Dr. Ina Vandebroek, Senior Lecturer, Department of Life Sciences, Faculty of Science and Technology (FST), The University of the West Indies, Mona (The UWI Mona) is the author for a recently published article around fostering greater recognition of Caribbean traditional plant knowledge. The article highlights that the Caribbean region harbors diverse and unique plants, and that traditional knowledge about these plants is rooted in the culture of communities with African heritage. The authors designed an eight-step action plan to promote the visibility and recognition of family farmers and other knowledge holders as important stewards of this botanical diversity in research, education, and policy-making. This plan is not just for the Caribbean—the eight key goals can be applied elsewhere too:
1. Building strong community relationships: Giving more importance to the knowledge and experience of Caribbean family farmers in research.

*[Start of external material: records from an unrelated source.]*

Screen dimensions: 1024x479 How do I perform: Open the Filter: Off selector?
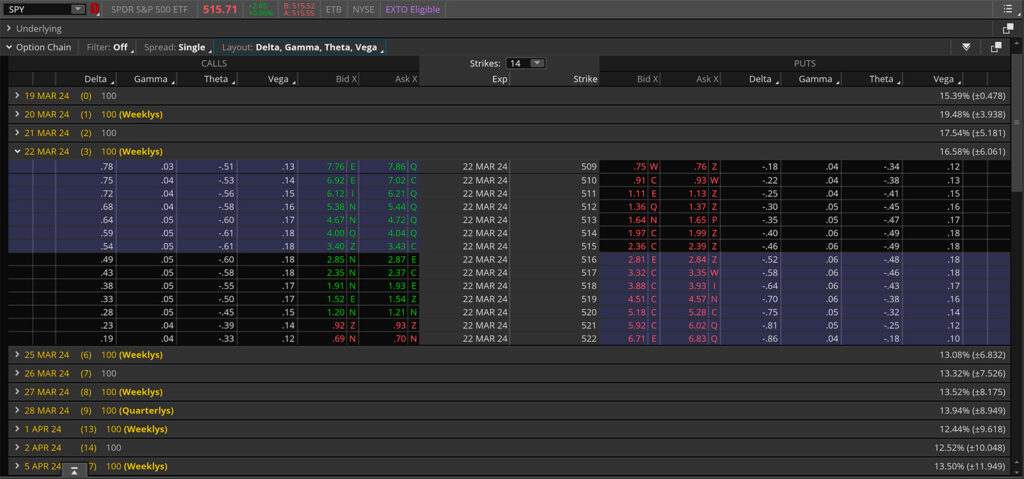pyautogui.click(x=106, y=47)
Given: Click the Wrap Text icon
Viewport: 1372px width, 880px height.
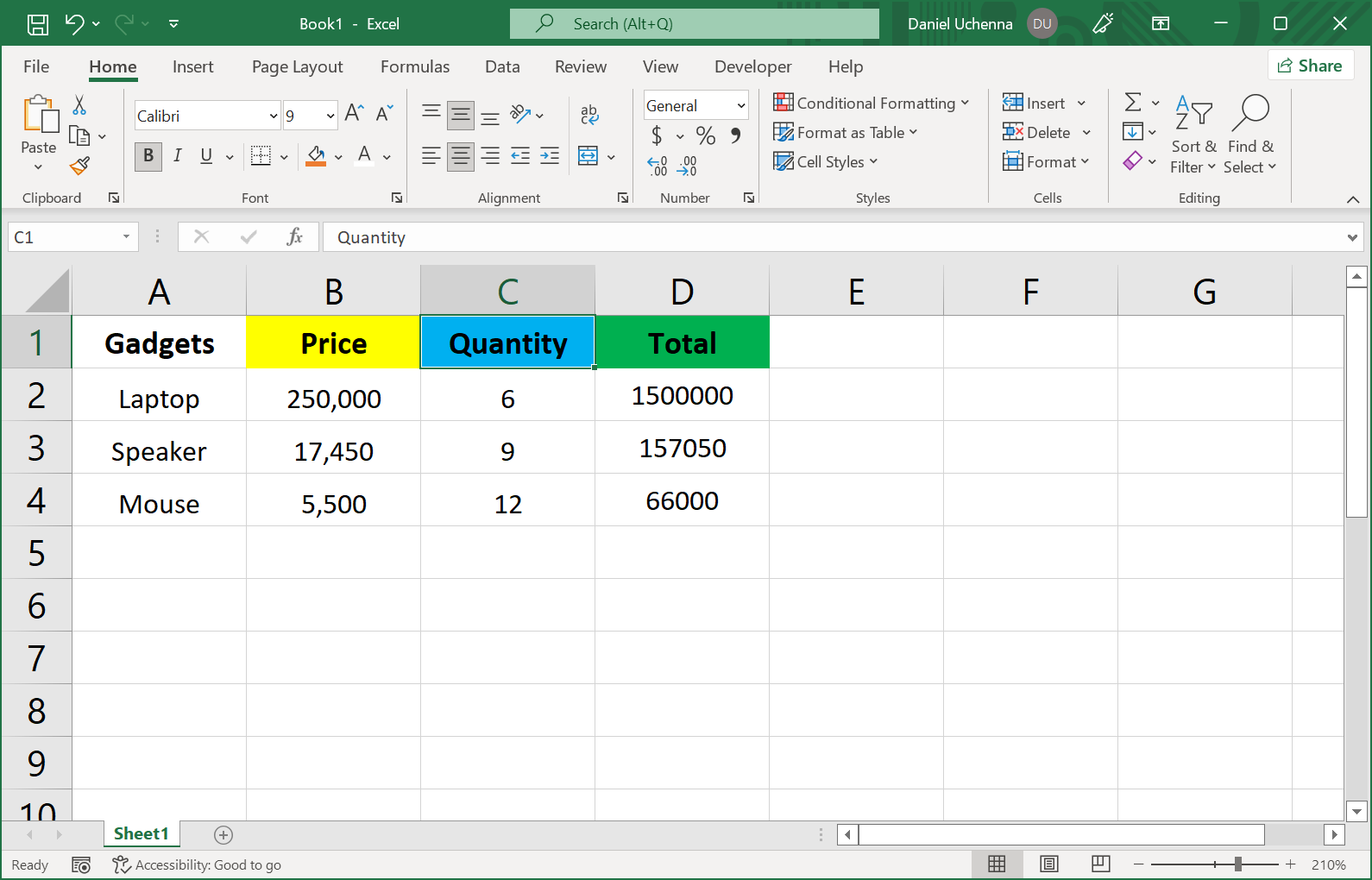Looking at the screenshot, I should [589, 114].
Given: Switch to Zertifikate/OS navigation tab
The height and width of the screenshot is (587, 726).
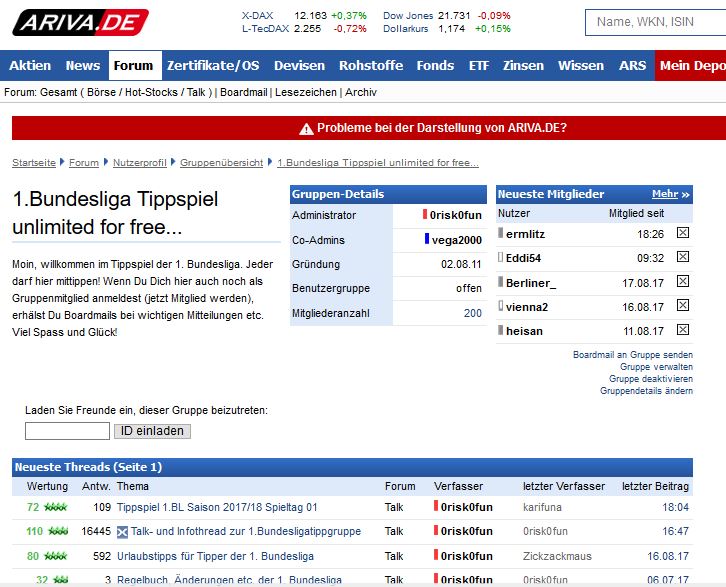Looking at the screenshot, I should pos(213,66).
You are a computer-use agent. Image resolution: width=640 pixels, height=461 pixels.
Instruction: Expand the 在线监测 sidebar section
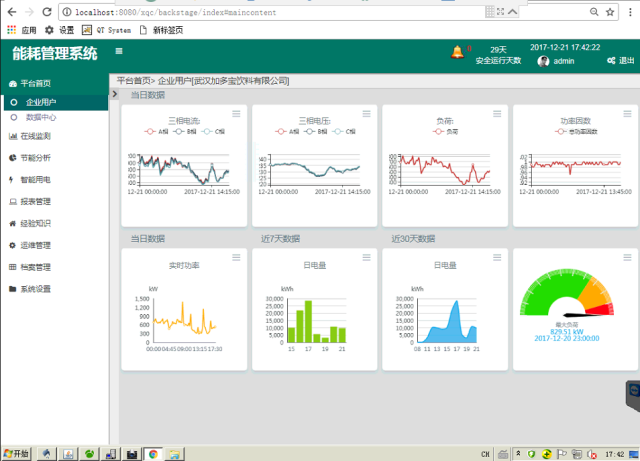[36, 136]
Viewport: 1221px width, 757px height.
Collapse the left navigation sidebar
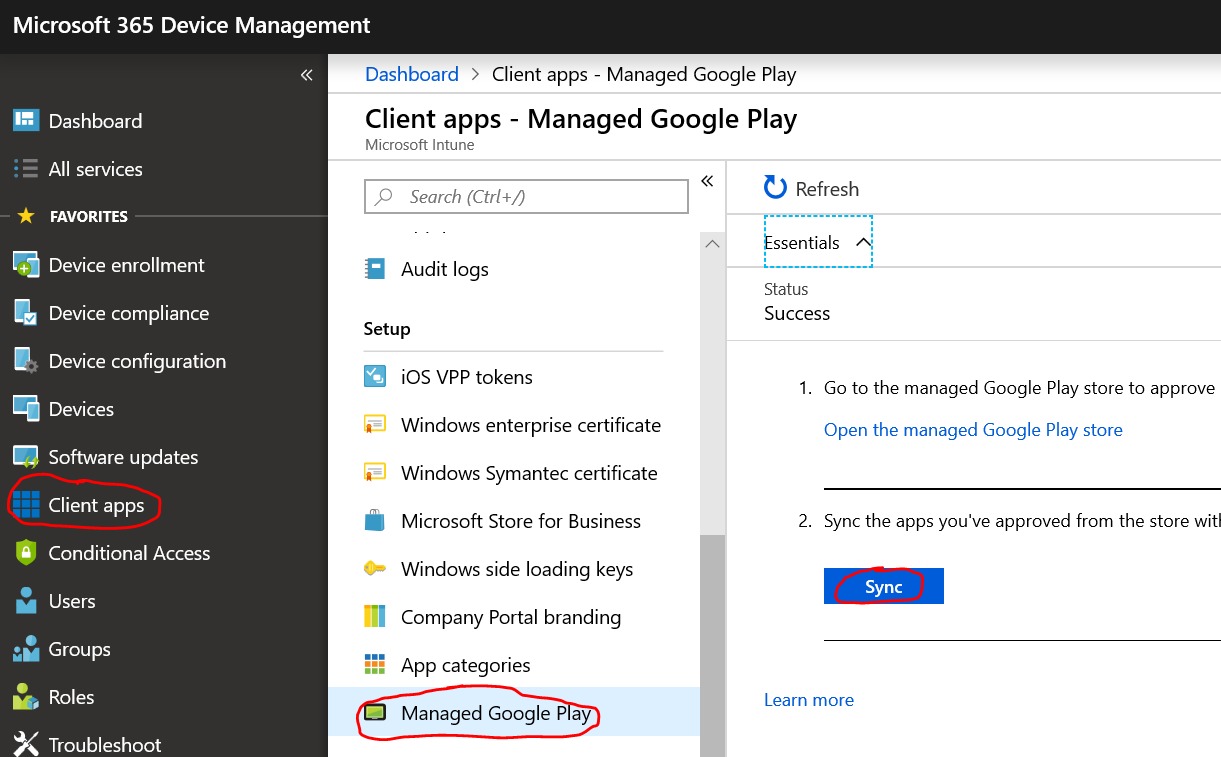(306, 75)
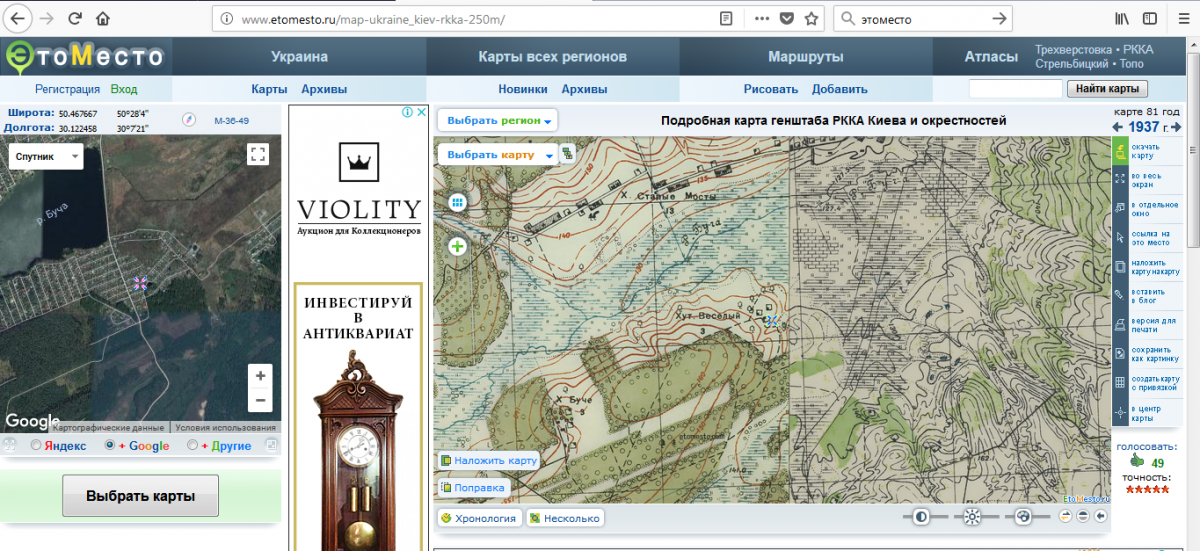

2. Changing Academic Language: Making sure academic language supports the study and recognition of Caribbean traditional plant knowledge.
3. Decolonizing Research Agendas and Methodologies: Aligning research with community views and respecting the expertise of knowledgeable Caribbean community members as teachers of plant wisdom.
4. Using a Macro-Level Approach: Seeing Caribbean traditional plant knowledge as a whole system, including its cultural and spiritual beliefs about nature.
5. Transforming Education through Interdisciplinary Learning: Bringing together natural and social sciences in a connected curriculum for students.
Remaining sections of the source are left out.